>>>>>
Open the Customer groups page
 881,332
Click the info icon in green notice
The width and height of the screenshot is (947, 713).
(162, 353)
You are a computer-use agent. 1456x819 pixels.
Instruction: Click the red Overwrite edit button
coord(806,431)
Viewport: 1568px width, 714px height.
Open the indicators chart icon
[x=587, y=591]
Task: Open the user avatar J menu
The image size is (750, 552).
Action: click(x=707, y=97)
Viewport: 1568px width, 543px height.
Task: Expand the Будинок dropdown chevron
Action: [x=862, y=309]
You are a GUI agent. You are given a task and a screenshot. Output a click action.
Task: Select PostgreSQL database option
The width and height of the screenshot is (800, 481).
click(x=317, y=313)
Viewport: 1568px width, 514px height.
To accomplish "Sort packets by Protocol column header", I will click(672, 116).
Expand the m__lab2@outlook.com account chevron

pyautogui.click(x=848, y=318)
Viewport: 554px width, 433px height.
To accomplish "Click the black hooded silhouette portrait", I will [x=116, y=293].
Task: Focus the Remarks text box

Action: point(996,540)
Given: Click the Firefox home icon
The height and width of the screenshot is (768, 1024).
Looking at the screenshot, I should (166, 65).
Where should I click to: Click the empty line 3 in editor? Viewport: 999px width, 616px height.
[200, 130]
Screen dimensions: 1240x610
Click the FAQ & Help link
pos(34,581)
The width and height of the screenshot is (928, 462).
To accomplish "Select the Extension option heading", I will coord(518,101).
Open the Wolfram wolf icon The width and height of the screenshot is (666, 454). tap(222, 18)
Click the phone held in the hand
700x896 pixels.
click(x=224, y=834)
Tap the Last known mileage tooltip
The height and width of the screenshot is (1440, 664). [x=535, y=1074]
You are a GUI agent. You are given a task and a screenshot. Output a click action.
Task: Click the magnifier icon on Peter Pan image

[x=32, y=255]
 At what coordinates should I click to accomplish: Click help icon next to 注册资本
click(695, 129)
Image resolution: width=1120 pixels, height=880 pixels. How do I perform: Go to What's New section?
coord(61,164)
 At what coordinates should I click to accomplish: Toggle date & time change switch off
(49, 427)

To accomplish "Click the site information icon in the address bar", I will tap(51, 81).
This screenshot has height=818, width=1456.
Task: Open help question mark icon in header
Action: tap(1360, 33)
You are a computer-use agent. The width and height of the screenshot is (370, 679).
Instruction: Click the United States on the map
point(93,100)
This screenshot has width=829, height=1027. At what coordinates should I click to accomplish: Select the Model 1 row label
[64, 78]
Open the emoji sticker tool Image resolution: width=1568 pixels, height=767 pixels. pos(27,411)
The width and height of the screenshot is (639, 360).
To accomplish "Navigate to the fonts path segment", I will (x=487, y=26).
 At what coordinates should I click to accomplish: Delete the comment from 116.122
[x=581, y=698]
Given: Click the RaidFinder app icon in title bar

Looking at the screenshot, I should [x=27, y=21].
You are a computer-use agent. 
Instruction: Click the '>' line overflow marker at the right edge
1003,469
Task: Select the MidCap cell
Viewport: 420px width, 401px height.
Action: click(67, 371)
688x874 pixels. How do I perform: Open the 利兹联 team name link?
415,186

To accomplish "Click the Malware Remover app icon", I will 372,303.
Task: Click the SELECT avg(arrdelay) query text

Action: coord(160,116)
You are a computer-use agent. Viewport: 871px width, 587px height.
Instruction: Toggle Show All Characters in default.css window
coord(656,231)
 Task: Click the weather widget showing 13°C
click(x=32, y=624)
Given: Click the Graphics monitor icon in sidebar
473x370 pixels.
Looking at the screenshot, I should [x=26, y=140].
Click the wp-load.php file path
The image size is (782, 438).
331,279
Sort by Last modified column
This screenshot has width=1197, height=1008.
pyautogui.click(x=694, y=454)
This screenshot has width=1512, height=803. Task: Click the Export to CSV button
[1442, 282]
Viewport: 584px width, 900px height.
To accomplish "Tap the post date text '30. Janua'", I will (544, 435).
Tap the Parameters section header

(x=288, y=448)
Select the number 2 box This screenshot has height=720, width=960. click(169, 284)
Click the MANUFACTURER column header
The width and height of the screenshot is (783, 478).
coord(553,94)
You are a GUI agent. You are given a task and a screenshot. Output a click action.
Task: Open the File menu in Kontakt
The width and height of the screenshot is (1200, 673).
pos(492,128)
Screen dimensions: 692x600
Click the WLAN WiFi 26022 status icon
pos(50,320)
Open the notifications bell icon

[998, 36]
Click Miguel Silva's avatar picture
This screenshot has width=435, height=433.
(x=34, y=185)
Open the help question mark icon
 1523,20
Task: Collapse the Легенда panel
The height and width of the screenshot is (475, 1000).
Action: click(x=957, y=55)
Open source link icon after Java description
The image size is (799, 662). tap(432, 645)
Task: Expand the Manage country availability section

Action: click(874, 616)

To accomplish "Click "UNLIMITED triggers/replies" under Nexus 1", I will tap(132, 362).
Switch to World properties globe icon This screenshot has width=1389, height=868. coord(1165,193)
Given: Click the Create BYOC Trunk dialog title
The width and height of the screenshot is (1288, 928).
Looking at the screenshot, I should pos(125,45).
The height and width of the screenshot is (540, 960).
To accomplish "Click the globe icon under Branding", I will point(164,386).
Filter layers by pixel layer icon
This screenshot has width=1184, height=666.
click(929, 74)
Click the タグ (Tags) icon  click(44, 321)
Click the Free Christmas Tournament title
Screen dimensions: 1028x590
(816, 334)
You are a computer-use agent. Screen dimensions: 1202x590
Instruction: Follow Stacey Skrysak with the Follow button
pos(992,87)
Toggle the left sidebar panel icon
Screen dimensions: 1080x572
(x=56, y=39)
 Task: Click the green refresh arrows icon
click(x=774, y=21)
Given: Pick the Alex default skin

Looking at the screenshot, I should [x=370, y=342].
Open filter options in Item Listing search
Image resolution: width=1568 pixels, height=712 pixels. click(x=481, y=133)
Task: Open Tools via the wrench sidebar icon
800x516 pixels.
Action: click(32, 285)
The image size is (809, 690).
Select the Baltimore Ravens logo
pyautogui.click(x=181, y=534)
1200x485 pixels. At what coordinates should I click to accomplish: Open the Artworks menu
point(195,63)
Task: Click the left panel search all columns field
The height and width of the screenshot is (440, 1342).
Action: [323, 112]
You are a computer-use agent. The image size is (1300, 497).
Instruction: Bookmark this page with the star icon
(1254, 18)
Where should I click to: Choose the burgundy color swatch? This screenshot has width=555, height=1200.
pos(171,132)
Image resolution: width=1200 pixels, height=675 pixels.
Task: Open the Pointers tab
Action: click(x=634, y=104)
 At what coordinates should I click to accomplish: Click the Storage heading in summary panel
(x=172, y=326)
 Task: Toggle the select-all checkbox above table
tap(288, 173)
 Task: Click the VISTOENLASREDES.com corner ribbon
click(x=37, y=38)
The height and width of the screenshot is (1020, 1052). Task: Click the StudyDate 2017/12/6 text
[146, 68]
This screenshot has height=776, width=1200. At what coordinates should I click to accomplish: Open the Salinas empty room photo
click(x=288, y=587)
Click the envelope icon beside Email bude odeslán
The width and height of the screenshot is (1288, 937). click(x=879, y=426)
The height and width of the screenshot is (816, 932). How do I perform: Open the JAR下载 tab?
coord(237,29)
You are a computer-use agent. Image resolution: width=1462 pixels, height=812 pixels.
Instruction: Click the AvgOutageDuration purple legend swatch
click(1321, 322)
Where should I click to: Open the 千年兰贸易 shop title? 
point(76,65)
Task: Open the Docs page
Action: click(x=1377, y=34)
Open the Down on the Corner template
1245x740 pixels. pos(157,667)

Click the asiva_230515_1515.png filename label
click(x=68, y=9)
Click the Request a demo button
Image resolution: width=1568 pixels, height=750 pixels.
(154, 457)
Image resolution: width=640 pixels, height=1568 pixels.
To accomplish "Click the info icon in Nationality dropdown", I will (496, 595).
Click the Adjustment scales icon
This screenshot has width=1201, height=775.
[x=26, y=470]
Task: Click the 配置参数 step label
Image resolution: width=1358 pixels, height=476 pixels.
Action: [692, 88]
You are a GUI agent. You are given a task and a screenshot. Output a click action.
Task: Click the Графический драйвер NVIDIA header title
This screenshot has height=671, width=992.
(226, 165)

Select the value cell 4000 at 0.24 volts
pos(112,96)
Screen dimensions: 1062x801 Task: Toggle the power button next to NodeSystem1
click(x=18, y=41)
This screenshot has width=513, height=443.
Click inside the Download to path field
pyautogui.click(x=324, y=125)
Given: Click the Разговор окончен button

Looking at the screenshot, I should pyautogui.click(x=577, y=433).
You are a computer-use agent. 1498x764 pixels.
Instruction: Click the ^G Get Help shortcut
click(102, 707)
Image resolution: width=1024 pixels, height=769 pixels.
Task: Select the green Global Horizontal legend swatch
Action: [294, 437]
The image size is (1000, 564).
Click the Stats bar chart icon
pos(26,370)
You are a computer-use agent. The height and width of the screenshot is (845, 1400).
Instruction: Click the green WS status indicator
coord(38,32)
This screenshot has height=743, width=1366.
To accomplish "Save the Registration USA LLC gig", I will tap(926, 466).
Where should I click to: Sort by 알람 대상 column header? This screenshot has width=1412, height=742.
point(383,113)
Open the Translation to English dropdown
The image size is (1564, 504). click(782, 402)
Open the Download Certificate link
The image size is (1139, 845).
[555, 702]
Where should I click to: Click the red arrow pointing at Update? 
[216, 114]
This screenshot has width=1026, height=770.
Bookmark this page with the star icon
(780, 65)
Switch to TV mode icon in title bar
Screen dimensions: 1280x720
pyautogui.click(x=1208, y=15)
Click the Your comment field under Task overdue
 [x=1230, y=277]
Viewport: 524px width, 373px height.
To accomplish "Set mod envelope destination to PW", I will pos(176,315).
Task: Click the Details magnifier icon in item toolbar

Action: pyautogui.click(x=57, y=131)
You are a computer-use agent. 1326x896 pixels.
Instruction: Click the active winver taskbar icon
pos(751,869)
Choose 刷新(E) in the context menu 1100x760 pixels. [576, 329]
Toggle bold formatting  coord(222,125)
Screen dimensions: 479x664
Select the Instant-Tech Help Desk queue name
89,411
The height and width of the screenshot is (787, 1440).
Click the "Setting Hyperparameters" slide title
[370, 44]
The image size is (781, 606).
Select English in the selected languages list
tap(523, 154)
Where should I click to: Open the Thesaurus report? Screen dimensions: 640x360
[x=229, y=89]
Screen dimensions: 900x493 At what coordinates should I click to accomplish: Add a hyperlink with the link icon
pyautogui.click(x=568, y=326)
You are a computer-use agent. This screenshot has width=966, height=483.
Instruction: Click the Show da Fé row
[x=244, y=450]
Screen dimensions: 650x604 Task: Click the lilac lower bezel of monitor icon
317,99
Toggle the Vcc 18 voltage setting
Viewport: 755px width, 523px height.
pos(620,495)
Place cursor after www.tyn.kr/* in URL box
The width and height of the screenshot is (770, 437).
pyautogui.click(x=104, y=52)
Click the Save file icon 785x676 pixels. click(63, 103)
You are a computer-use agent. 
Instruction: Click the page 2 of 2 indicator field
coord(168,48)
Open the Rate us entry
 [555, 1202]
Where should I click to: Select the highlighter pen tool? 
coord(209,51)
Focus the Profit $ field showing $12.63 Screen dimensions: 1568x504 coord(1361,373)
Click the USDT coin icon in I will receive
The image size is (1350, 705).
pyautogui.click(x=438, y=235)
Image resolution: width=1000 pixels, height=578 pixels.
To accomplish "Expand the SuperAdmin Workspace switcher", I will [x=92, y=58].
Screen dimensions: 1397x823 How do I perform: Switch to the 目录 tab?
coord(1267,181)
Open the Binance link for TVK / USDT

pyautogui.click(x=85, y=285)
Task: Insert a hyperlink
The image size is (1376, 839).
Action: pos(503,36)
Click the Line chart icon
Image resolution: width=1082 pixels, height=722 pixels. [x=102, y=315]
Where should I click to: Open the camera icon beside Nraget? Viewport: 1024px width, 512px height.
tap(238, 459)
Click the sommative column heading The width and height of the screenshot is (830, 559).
<<<<<
# Task prompt
Provide every line from the material that contains the word "computer".

# Solution to this exercise
You are a computer-use agent. 1456x819 pixels.
You are a computer-use agent. The width and height of the screenshot is (370, 679).
You are a computer-use agent. 
You are a computer-use agent. Viewport: 871px width, 587px height.
You are a computer-use agent. Screen dimensions: 1202x590
You are a computer-use agent. The image size is (1300, 497).
You are a computer-use agent. Image resolution: width=1462 pixels, height=812 pixels.
You are a computer-use agent. 1498x764 pixels.
You are a computer-use agent. The height and width of the screenshot is (845, 1400).
You are a computer-use agent. 1326x896 pixels.
You are a computer-use agent. This screenshot has width=966, height=483.
You are a computer-use agent. 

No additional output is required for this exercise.